Aim of the task ::
Leaving out all pictures, reproduce the entries below exactly, from the first line through the line that contains "Image resolution: width=1456".

(Source data)
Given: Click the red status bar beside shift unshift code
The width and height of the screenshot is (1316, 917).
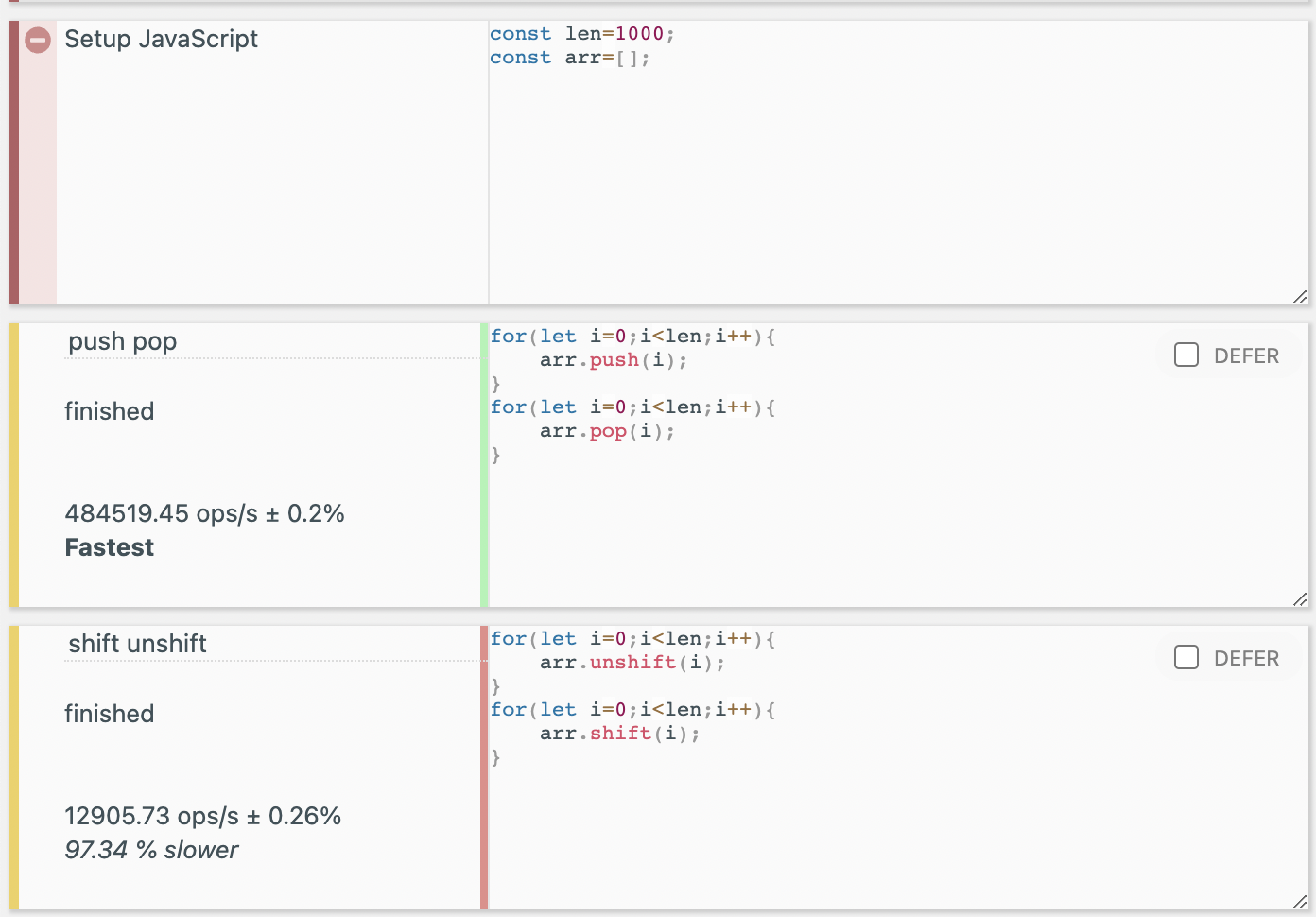Looking at the screenshot, I should point(484,768).
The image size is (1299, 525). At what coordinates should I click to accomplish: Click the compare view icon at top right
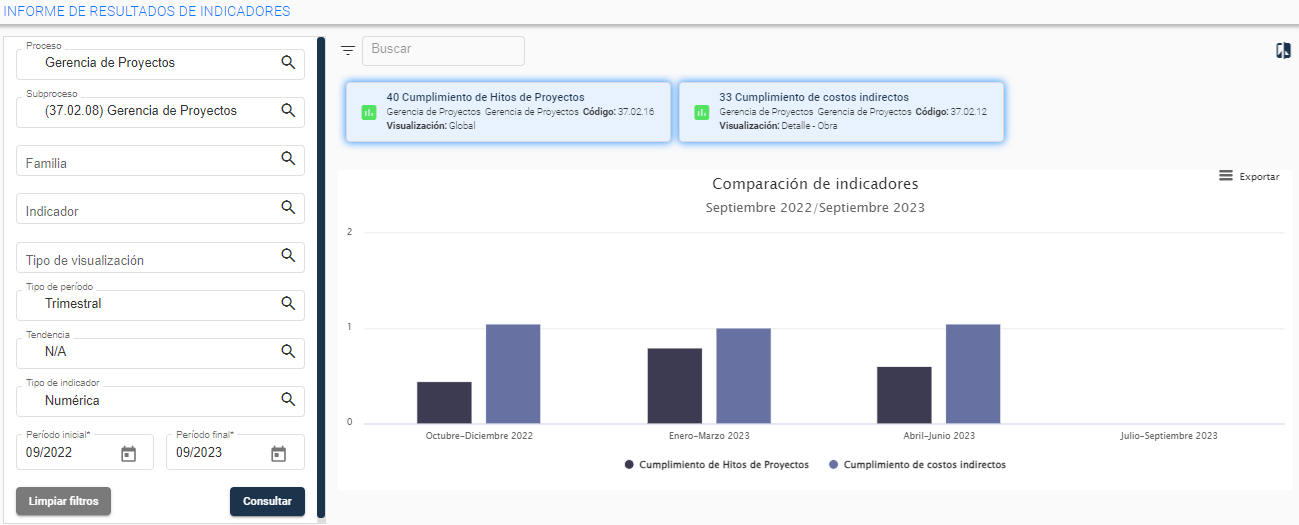click(1283, 51)
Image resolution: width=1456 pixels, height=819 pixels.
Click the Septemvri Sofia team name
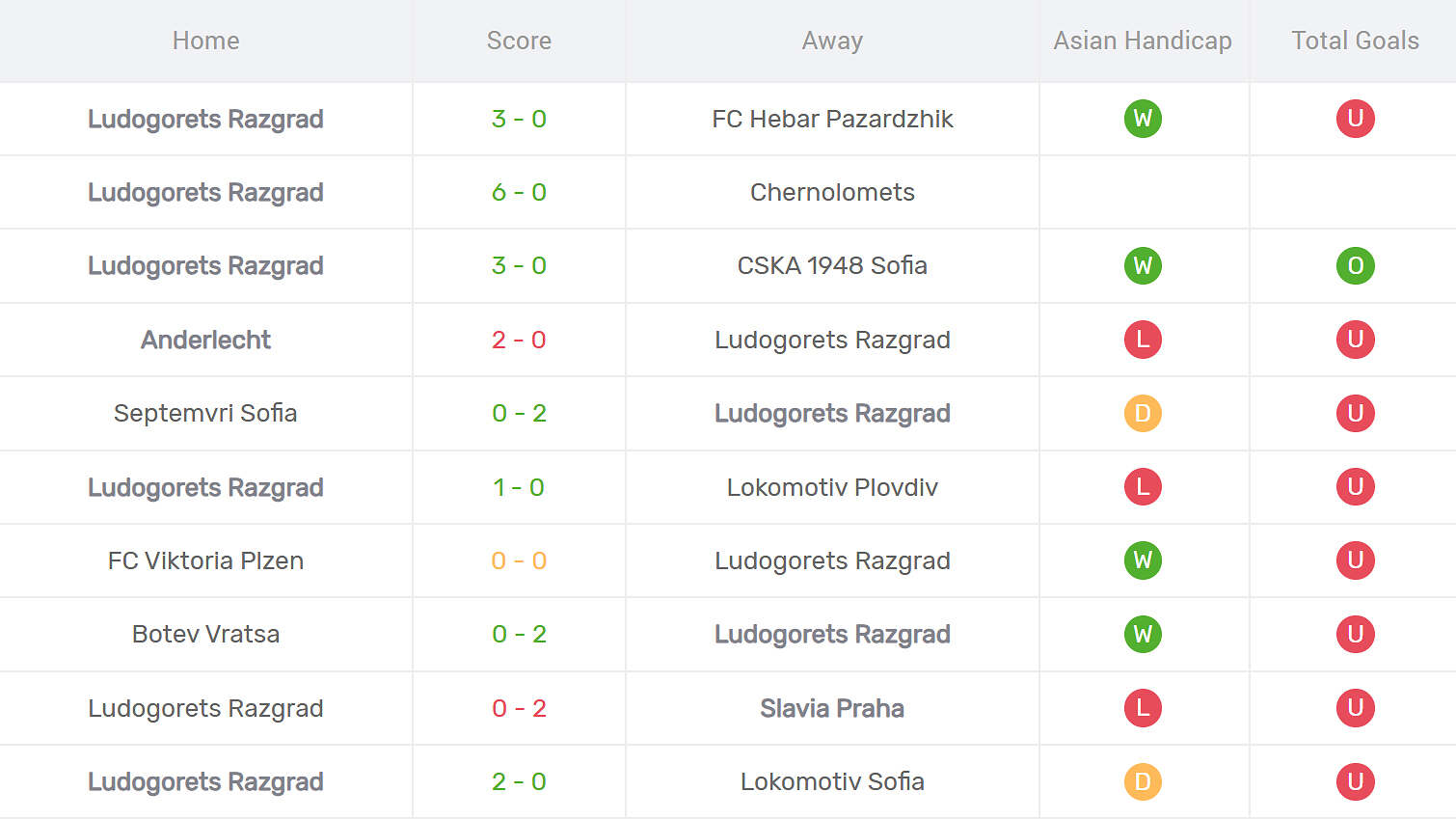click(205, 413)
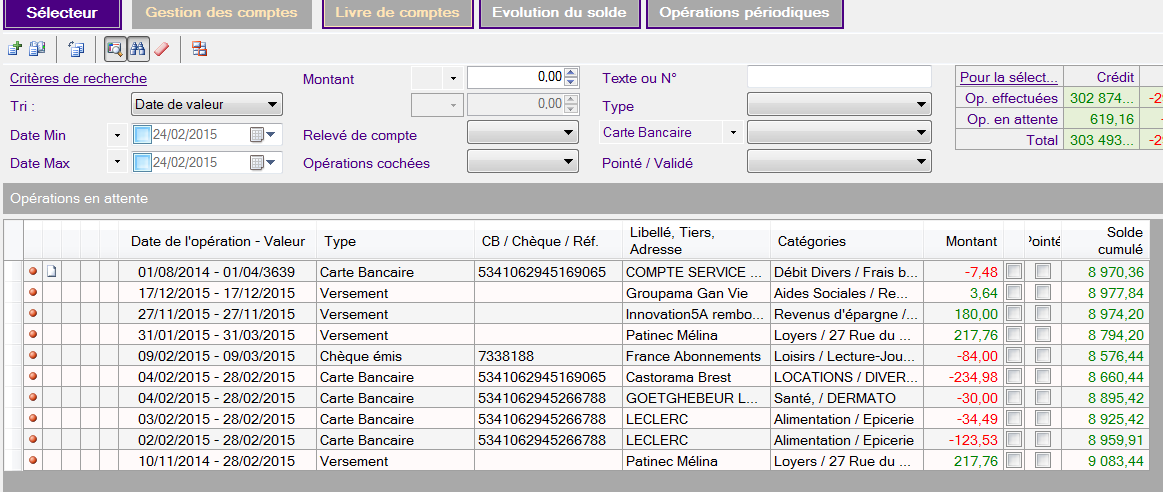The height and width of the screenshot is (492, 1163).
Task: Check the first checkbox on Castorama Brest row
Action: (1014, 377)
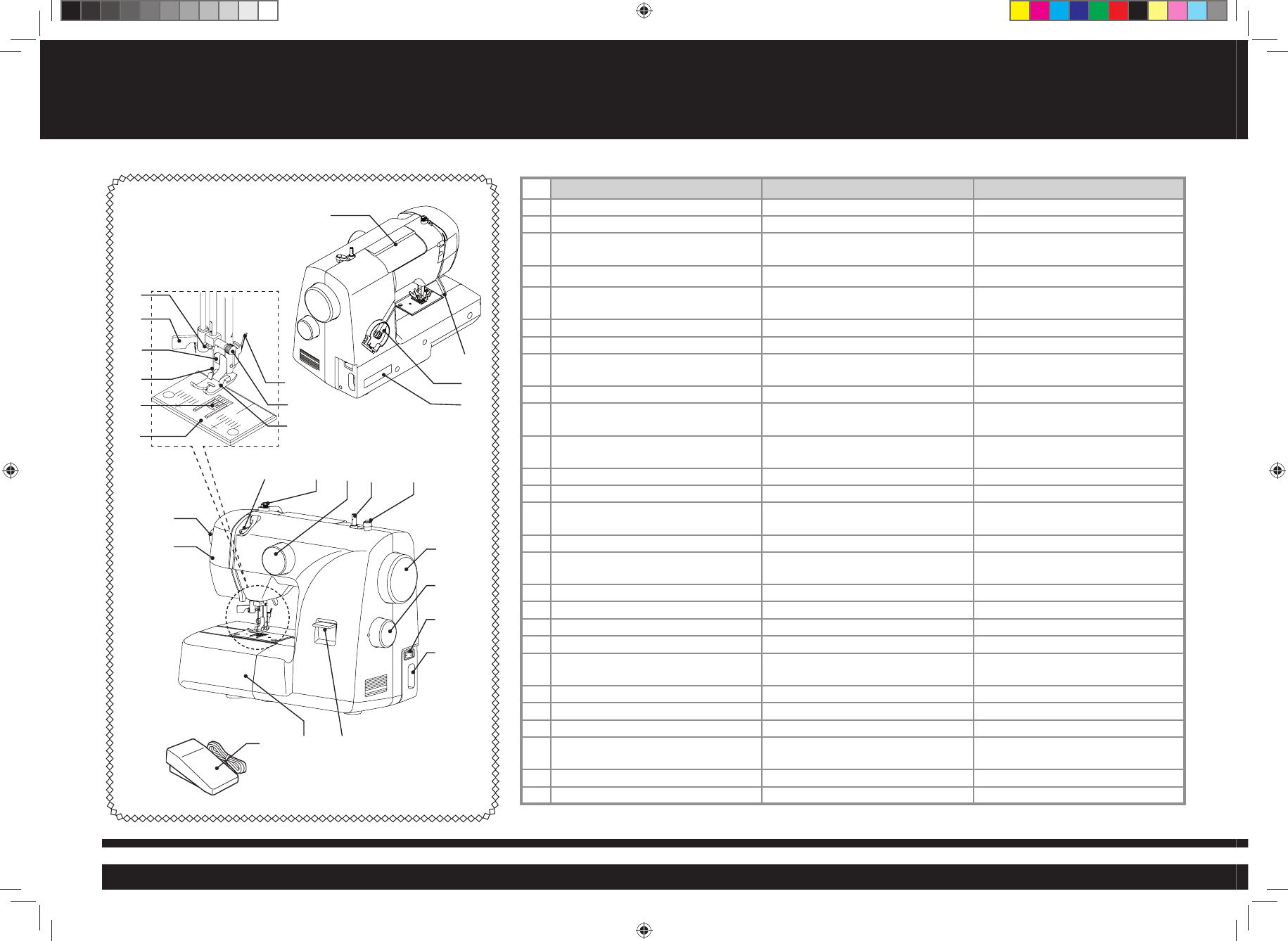This screenshot has width=1288, height=941.
Task: Select the white square in grayscale strip
Action: point(267,11)
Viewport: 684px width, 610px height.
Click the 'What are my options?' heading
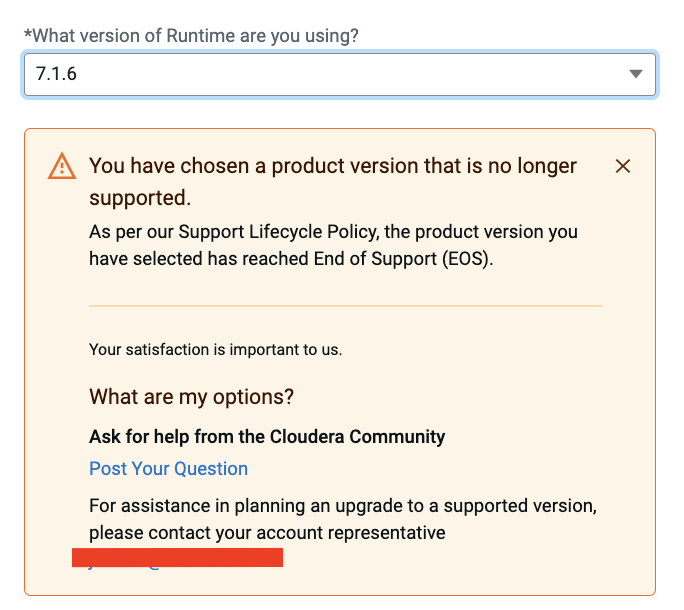[x=191, y=396]
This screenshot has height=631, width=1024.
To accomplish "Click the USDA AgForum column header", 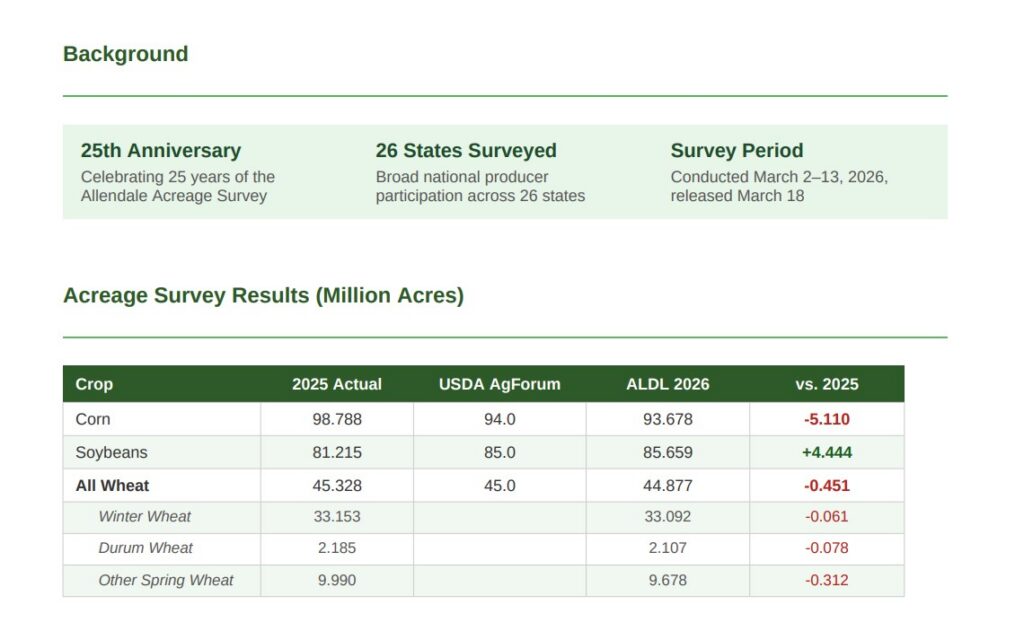I will tap(499, 384).
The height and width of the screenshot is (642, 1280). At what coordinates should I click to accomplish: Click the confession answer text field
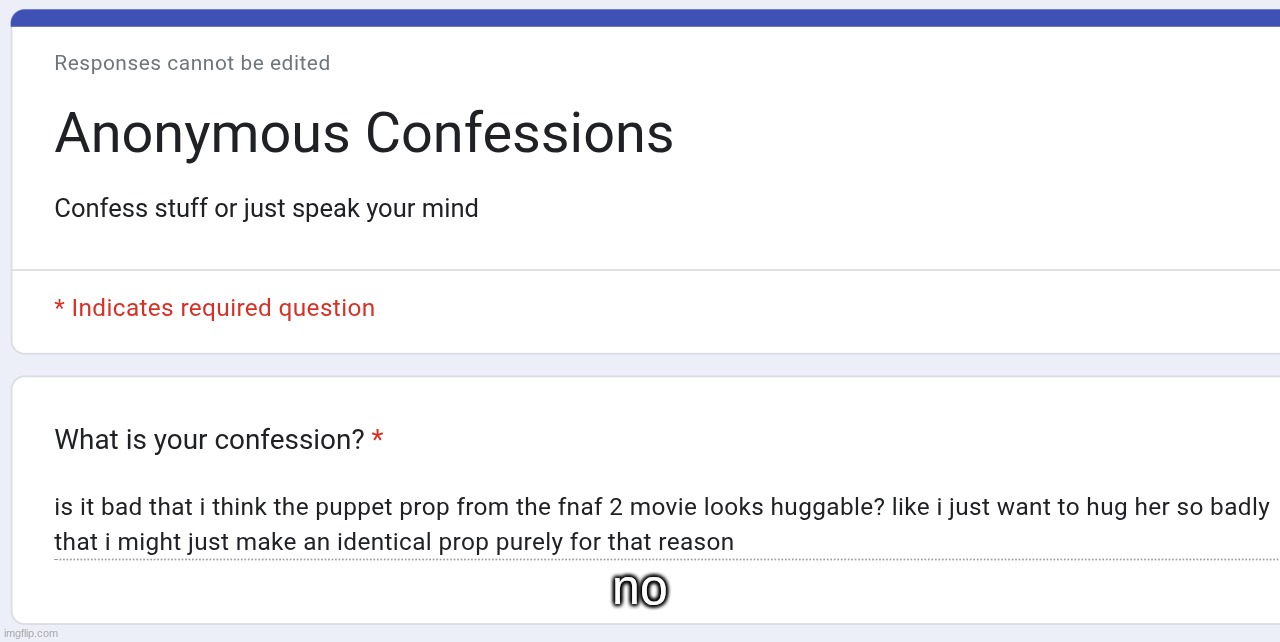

Answer for the task ::
Given: Click the red status bar beside shift unshift code
The width and height of the screenshot is (1316, 917).
Looking at the screenshot, I should point(484,768).
The image size is (1299, 525). At what coordinates should I click to accomplish: Click the compare view icon at top right
click(1283, 51)
Image resolution: width=1456 pixels, height=819 pixels.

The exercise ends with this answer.